[Entries drawn from a collection]
▼▼▼
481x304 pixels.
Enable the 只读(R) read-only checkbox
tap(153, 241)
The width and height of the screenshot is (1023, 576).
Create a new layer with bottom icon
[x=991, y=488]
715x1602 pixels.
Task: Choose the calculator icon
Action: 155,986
▲▲▲
Challenge: Repeat every line of the listing above word for word.

The output:
481x304 pixels.
Enable the 只读(R) read-only checkbox
tap(153, 241)
The width and height of the screenshot is (1023, 576).
Create a new layer with bottom icon
[x=991, y=488]
715x1602 pixels.
Task: Choose the calculator icon
Action: 155,986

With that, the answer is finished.